▶ Document text
MANILA, Philippines - Bayan Muna Rep. Neri Colmenares exposed today various anomalies in the Philippine Charity Sweepstakes Office (PCSO) during the previous administration.
In a privilege speech, Colmenares said the irregularities include “anomalous contracts, diversion of funds and overpriced machines.”
“These anomalies are larger than the government’s botched $330-million national broadband network contract with Chinese firm ZTE Corp. and the P728-million fertilizer scam,” he said.
“The common denomination is that the victims are still the Filipino people, especially the poor who need medical and other assistance,” he said.
Going into specifics, Colmenares cited PCSO’s contract with its lotto machine supplier, Philippine Gaming and Management Corp. (PGMC)-Berjaya.
He said in 1995, the PCSO leased 3,525 lotto machines from PGMC-Berjaya, which was paid 4.3 percent of gross lotto sales generated with the use of such machines.
He said the charity agency had the option of buying the machines for P25 million at the end of its eight-year contract with its supplier.
“But instead of exercising its option to buy the machines for P25 million, the PCSO renewed the lease, this time at 6.85 percent of gross sales, plus three percent for telecom services and .15 percent for maintenance and repair, for a total of 10 percent. The new contract will run up to 2015,” he said.
He pointed out that in 2009 alone, the PCSO grossed P27 billion in lotto sales and paid PGMC-Berjaya P2.7 billion for the leased machines.
Colmenares said between 2001 and 2010, the agency gave away P12 billion to its supplier.

Saved data entries:
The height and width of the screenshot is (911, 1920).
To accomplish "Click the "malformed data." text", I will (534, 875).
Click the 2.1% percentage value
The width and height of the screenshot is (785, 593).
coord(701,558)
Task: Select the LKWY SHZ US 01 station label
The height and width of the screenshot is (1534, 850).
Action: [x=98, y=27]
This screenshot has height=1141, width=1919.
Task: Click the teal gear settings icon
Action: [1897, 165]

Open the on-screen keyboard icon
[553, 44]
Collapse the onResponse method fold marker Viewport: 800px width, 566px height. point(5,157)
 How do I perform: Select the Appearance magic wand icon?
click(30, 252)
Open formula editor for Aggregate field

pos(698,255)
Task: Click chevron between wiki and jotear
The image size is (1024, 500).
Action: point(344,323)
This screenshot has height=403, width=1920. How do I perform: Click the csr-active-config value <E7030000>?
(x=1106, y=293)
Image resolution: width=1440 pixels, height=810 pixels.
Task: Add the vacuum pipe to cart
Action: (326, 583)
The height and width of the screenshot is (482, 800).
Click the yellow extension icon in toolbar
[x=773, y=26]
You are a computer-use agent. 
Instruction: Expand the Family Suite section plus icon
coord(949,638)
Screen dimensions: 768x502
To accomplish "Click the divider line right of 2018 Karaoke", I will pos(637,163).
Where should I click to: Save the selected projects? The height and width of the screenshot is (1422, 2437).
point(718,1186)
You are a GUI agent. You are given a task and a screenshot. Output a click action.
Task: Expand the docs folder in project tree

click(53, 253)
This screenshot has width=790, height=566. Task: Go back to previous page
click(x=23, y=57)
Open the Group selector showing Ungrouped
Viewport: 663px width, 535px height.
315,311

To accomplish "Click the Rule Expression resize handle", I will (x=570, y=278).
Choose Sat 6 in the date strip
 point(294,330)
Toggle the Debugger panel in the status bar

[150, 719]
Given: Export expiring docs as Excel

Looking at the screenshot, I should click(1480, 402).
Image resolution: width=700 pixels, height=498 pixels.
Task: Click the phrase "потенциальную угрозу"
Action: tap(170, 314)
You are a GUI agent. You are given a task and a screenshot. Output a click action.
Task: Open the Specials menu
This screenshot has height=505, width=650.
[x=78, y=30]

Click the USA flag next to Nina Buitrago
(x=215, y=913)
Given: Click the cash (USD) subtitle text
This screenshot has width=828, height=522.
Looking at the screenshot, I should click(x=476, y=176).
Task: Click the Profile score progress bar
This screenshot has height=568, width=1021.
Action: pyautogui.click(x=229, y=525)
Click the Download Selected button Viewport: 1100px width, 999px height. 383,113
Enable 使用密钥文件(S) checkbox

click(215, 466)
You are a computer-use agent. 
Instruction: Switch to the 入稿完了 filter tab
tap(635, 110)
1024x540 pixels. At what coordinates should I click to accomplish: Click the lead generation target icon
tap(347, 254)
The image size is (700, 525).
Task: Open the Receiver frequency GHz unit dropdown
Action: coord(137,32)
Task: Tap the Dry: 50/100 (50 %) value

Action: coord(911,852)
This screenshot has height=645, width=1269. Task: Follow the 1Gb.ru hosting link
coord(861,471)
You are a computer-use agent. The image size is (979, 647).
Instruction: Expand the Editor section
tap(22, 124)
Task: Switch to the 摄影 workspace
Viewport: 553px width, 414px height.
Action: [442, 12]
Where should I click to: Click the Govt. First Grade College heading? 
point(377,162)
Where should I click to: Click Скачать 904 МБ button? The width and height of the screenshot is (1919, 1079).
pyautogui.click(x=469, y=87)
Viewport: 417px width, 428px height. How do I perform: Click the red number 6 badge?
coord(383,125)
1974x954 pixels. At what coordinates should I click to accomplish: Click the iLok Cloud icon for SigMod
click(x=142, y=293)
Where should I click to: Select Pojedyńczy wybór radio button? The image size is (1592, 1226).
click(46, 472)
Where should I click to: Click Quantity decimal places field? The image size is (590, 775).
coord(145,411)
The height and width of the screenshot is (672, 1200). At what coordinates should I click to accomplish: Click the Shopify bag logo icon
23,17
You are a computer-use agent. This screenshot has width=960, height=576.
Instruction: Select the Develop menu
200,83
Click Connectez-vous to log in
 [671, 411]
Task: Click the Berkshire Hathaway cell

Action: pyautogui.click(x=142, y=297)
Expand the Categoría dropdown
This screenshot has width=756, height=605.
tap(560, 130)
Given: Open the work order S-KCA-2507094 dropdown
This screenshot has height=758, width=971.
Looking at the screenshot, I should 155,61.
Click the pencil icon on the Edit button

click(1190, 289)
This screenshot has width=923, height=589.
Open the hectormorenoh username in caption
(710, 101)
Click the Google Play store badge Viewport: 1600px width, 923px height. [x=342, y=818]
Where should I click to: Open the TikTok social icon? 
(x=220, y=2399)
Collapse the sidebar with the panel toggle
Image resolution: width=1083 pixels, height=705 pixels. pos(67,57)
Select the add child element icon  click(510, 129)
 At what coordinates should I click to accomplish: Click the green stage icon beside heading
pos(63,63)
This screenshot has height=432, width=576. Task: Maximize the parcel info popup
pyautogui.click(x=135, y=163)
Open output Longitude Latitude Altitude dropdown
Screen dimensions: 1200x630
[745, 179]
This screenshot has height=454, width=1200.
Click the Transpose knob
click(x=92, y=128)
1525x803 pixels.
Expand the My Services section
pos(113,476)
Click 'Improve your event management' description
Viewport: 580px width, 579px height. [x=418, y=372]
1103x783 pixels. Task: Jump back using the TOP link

▶ Problems to work on
**1.** In the PCSO article, how much did the PCSO pay PGMC-Berjaya for the leased machines in 2009?
**2.** Continue the PCSO article from its last sentence.

▶ Results in order
**1.** P2.7 billion.

**2.**
“The PCSO could have saved a lot of money and helped thousands of sick people had it exercised its right to buy the machines and operate them itself,” he stressed.
“The money it gave away to its machine supplier could have helped 12,000 cancer patients, could have bought 12,000 ambulances and could have funded 12,000 organ transplants,” he said.
He also questioned the contract for the supply of hand-held small-town lottery (STL) machines by Korean firm Ubicon.
He claimed that the gadgets cost only P7,000 apiece but were sold to STL operators for P40,000, or an overprice of P33,000.
“These STL operators should immediately file criminal and civil cases against the entire PCSO board for anomalously forcing them to purchase overpriced handheld STL machines,” he said.
He said another anomalous contract bound the PCSO to source its thermal paper for 50 years from an Australian company.
“This contract is worth a staggering P42 billion,” he said.
Aside from irregular deals, Colmenares said the previous board and management of PCSO spent a whopping P5.3 billion for PR (public relations).
Some unscrupulous agency officials pocketed 40 percent of the cost of PR and advertising contracts, he added.